The Senate plays similarly. You either (a) pick one party and have your preferences distributed how they want, or (b) number all 90+ candidates individually. They continue until 6 of the candidates for your state have 15+% of the votes.

Date: 2006-10-29 03:40 pm (UTC)
From: [identity profile] schmedgar.livejournal.com
We have candidates calling and asking us if we want absentee ballots sent to us because of the issues we had with the machines on primary day.

I still plan on going out and voting though.

Date: 2006-10-29 03:43 pm (UTC)
From: [identity profile] captainsblog.livejournal.com
This will be our last year with our traditional lever-pull voting machines- reliable, completely backed-up, yet inaccessible to the handicapped and so old nobody makes spare parts for them anymore.

Date: 2006-10-29 07:57 pm (UTC)
From: [identity profile] cafemusique.livejournal.com
I still think that Canadian elections have it down for reliability and verifiability...

You're handed a paper ballot with the names of the candidates (and, for provincial or federal elections, the name of each candidate's party), and beside the name of the candidate(s) you are voting for, there is a circle in which you use the pencil (provided) to mark an X beside their name. No hanging chads, no machines to freeze or break down. At the end of the day, the poll workers (observed by representatives of the candidates) empty the box and count the votes. No keys that could be ordered from the Internet, no hackers need apply, etc., etc.

Speaking of which, I thought today's Foxtrot comic was quite on target.

Date: 2006-10-30 01:20 am (UTC)
From: [identity profile] active-apathy.livejournal.com
Pencil and paper is, I think, the best possible medium for a vote. It's reliable, can't possibly break down, accurately reflects the intent of the voter, doesn't impose technological barriers, and makes it Virtually Impossibleā„¢ to do anything untoward to the votes afterward.
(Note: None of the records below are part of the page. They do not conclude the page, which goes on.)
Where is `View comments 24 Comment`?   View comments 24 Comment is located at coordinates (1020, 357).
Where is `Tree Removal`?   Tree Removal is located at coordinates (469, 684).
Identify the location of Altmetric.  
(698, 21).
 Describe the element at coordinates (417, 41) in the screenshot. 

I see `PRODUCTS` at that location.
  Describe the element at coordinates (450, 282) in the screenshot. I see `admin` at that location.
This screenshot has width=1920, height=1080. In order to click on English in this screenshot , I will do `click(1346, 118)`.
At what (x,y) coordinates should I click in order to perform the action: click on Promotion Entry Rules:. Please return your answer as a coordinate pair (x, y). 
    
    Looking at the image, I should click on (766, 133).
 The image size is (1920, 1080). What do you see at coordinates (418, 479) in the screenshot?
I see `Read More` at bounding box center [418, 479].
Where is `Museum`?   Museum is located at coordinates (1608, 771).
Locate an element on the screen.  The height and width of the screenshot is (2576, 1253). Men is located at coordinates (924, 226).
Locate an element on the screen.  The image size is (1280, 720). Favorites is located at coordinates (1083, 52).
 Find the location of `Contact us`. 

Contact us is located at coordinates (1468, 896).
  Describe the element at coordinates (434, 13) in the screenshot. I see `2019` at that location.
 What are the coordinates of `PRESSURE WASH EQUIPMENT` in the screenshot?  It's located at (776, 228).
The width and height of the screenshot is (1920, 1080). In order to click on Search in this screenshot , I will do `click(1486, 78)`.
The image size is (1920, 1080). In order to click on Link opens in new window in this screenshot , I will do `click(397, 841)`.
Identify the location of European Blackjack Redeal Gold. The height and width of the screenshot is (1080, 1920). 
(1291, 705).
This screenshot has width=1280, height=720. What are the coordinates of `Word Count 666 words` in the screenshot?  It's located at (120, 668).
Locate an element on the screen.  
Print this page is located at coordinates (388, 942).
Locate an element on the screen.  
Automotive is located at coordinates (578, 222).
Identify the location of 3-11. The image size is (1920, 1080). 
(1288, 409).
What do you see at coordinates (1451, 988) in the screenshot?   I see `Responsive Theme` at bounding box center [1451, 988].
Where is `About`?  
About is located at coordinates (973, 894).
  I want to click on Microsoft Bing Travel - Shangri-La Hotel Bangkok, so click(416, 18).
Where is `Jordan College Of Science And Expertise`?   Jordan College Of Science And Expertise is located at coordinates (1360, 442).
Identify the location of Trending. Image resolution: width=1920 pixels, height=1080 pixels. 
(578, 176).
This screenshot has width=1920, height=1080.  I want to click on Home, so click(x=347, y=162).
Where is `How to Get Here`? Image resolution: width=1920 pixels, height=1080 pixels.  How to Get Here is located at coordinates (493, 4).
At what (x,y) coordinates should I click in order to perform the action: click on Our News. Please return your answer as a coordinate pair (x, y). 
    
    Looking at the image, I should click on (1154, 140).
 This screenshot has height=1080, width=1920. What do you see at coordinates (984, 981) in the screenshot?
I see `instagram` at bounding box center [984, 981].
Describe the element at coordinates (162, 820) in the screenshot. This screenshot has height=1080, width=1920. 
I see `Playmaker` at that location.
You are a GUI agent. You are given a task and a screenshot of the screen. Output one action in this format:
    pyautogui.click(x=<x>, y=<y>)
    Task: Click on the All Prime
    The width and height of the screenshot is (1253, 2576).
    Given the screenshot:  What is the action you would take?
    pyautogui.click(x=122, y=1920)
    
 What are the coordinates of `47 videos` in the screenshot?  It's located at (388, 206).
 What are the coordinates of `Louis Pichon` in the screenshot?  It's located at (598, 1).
Date: 2006-10-29 04:29 pm (UTC)
From: [identity profile] miss-katelynne.livejournal.com
We have mail-in ballots in my county. They're not what I'd considered Absentee, but similar.

Date: 2006-10-29 05:07 pm (UTC)
From: [identity profile] luckycee.livejournal.com
I have never, ever not voted. I have voted in every single election since I turned 18 in 1974, a record of which I am very proud to boast.

Date: 2006-10-29 05:10 pm (UTC)
From: [identity profile] beccak1961.livejournal.com
I have found, as I get older and it doesn't matter if they are democrat or republican, once they get to DC they are all politicians (maybe something in the water?) that I no longer vote *for* someone as much as I vote *against* someone else. It's very much voting for what I hope turns out to be the lesser evil.